Nokia has outlined an ambitious plan to curtail costs by €800 million to €1.2 billion by 2026, with CEO Pekka Lundmark emphasising a swift approach – aiming to slash costs by €400 million in 2024 and an additional €300 million in 2025. Lundmark highlights the necessity of substantial investments in networks with advanced capabilities, citing the upcoming revolutions in cloud computing and AI. He expresses optimism about an improvement in network businesses for the current quarter, remaining confident in the fundamental drivers of Nokia’s business.

Nokia has outlined an ambitious plan to curtail costs by €800 million to €1.2 billion by 2026

The telecom giant, once a mobile phone manufacturing titan, shifted its focus to telecoms equipment after selling off its handset business. With approximately 86,000 employees worldwide, Nokia has been implementing job cuts since 2015, and the current move aligns with its evolving business strategy.

In 2020, Nokia secured a deal with BT, becoming its largest 5G equipment provider following Huawei’s exclusion from the UK’s 5G networks.

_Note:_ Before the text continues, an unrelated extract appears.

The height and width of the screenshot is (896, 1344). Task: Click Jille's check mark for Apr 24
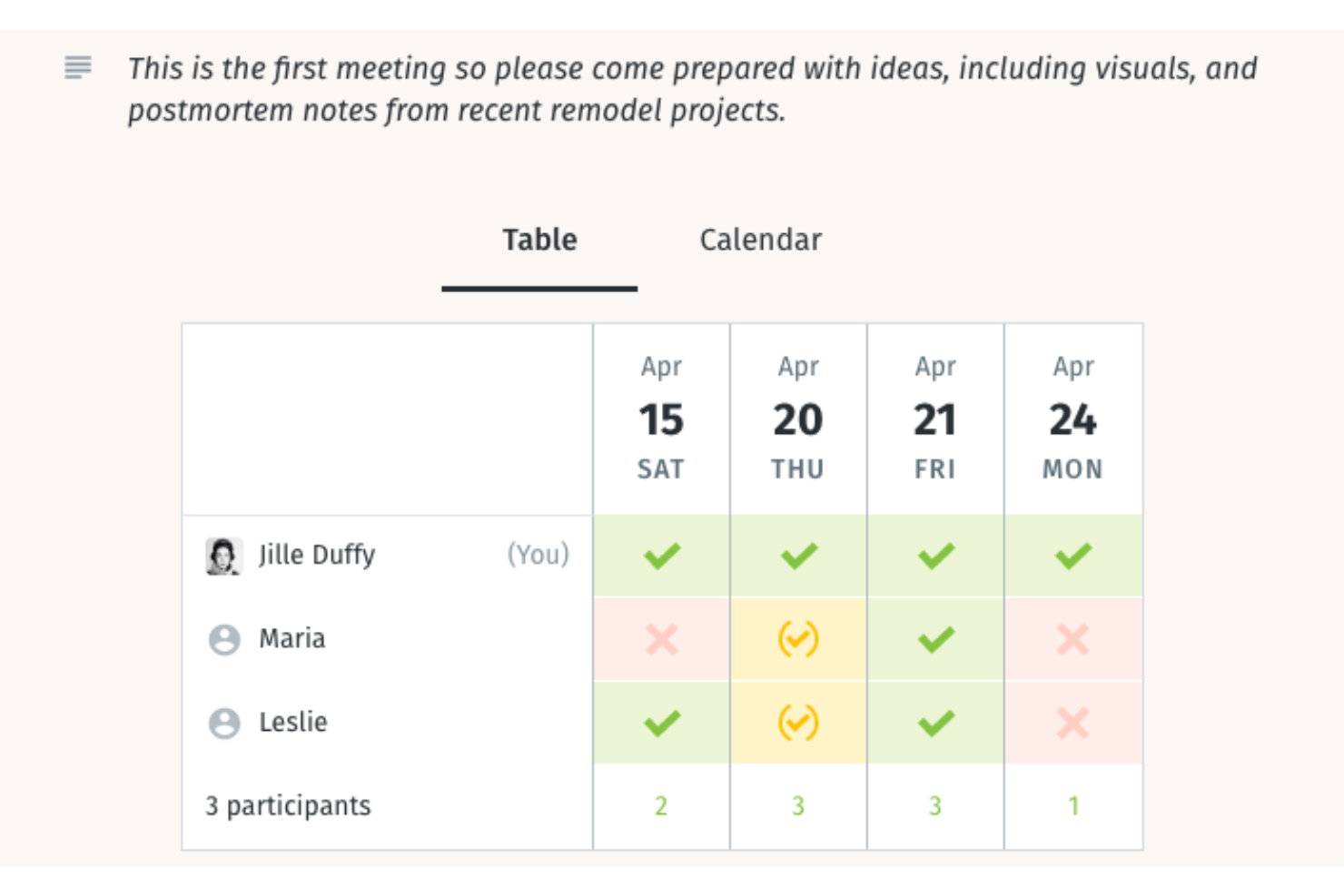1072,555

However, the 5G sector has witnessed a global spending cut among operators in the US, India, and the EU.

Nokia’s Swedish counterpart, Ericsson, is also grappling with challenges, reporting a decline in sales and laying off thousands of workers this year. In February, Ericsson announced a global cut of 8,500 jobs, with field services in the US being outsourced to external providers starting October 1.